Alibaba's online payment firm Ant Financial eyes 2017 IPO: Ant Financial Services Group, Alibaba's affiliate which runs online payment platform Alipay, is seeking to raise up to $4 billion in a private placement of shares and is looking at a domestic IPO in 2017, the state-run Shanghai Securities News reported.

Alipay, China's most widely used online payment platform, is seen as a crucial part of Alibaba Group Holding Ltd's business, which ranges from e-commerce to entertainment. (Reuters)

Twitter will crackdown on serial trolls by tracking their phone number: Twitter has a troll problem. Even its CEO knows it. And now the company is doing more to prevent its users suffering abuse and threats on its service.

In a bid to make improvements, Twitter has announced new measures to expand the process for reporting user safety concerns, and a system that uses phone numbers to prevent those who repeatedly harass others from creating new accounts. (Tech Crunch)

China drops leading technology brands for state purchases: China has dropped some of the world's leading technology brands from its approved state purchase lists while approving thousands more locally made products in what some say is a response to revelations of widespread Western cyber surveillance.

Others put the shift down to a protectionist impulse to shield China's domestic technology industry from competition. (Recode)

Google reverses porn ban on Blogger after backlash: Just three days after announcing it was banning sexually explicit material on Blogger, Google said today it had changed its mind after an outcry from many long-time users of the blogging platform.

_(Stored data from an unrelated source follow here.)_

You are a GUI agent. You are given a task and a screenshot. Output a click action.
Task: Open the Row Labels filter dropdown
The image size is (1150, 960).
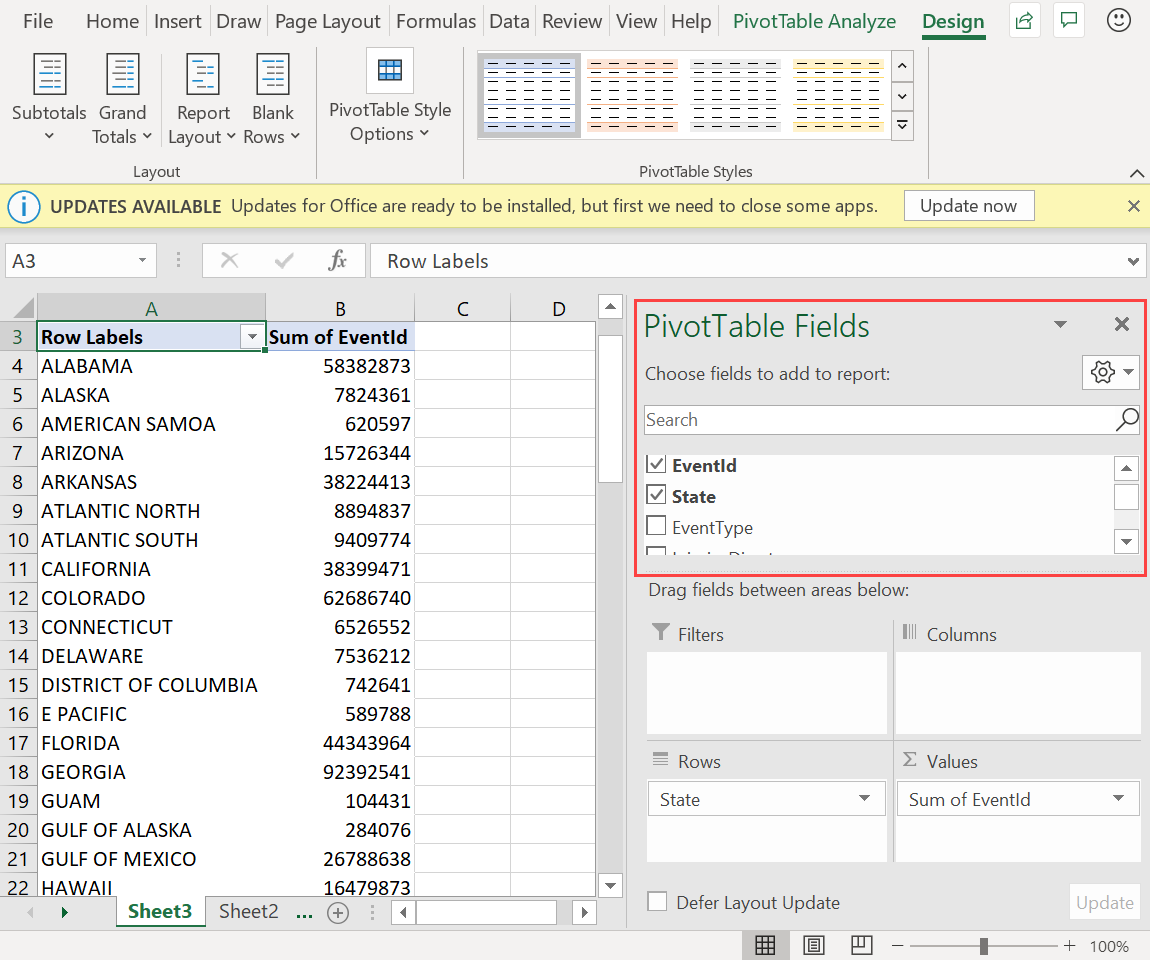[253, 337]
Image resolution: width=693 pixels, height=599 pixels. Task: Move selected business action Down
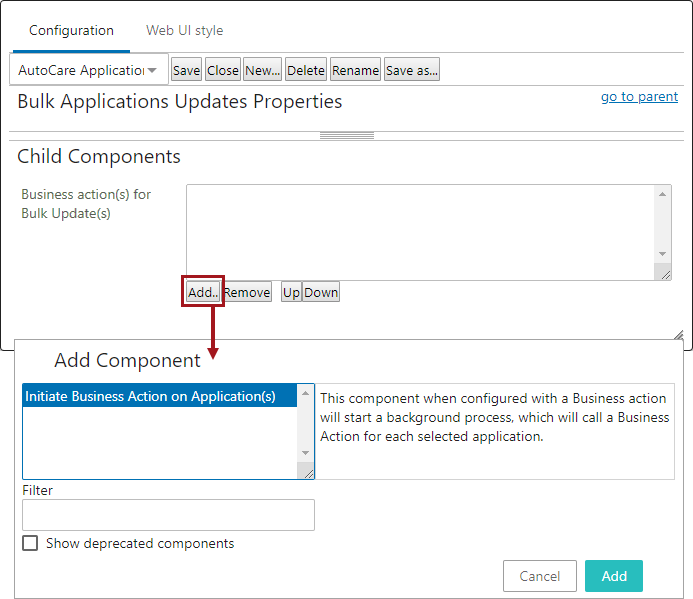click(x=321, y=292)
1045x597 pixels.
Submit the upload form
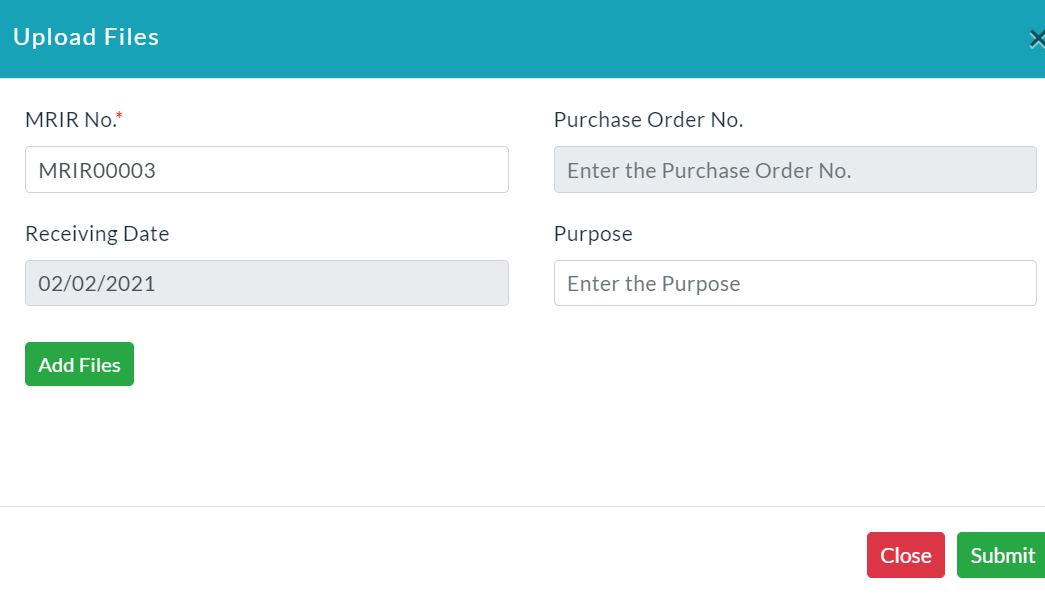tap(1002, 555)
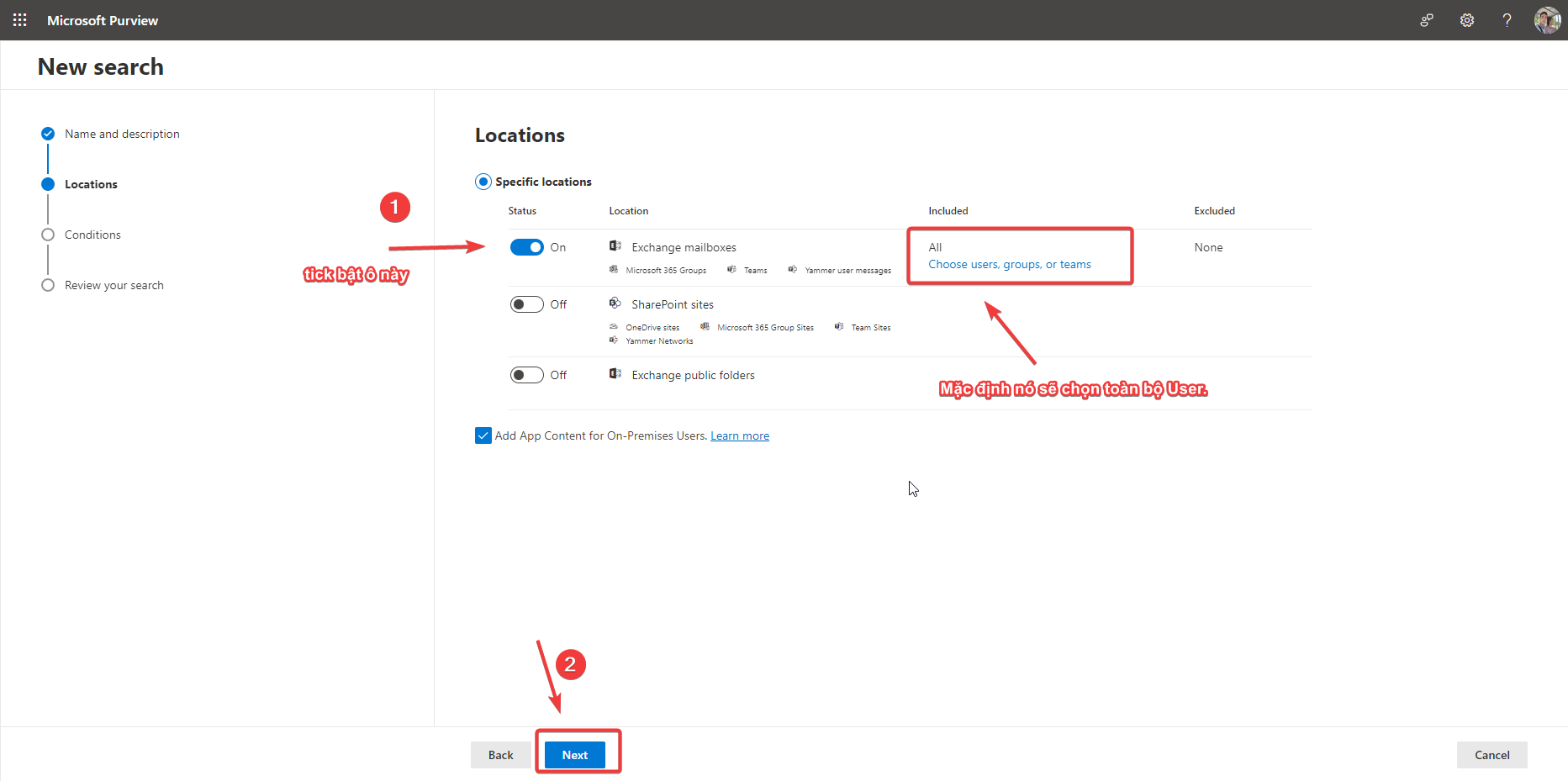Viewport: 1568px width, 781px height.
Task: Click the Cancel button
Action: tap(1491, 755)
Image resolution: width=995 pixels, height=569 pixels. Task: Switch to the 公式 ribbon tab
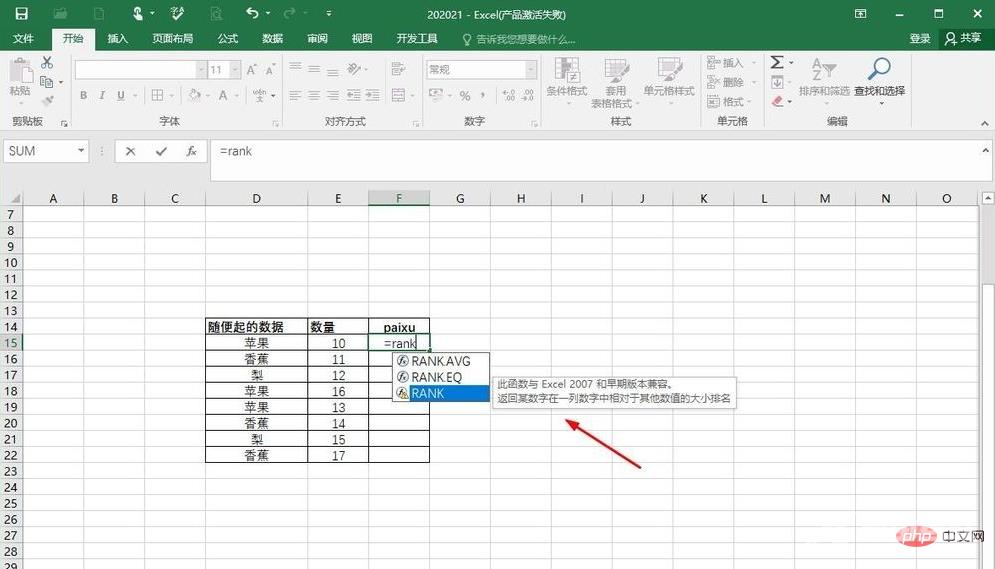point(227,39)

"This week, we announced a change to Blogger's porn policy," wrote Jessica Pelegio, social product support manager at Google, in a post in a product forum. We've had a ton of feedback, in particular about the introduction of a retroactive change (some people have had accounts for 10+ years), but also about the negative impact on individuals who post sexually explicit content to express their identities. So rather than implement this change, we've decided to step up enforcement around our existing policy prohibiting commercial porn." (Venture Beat)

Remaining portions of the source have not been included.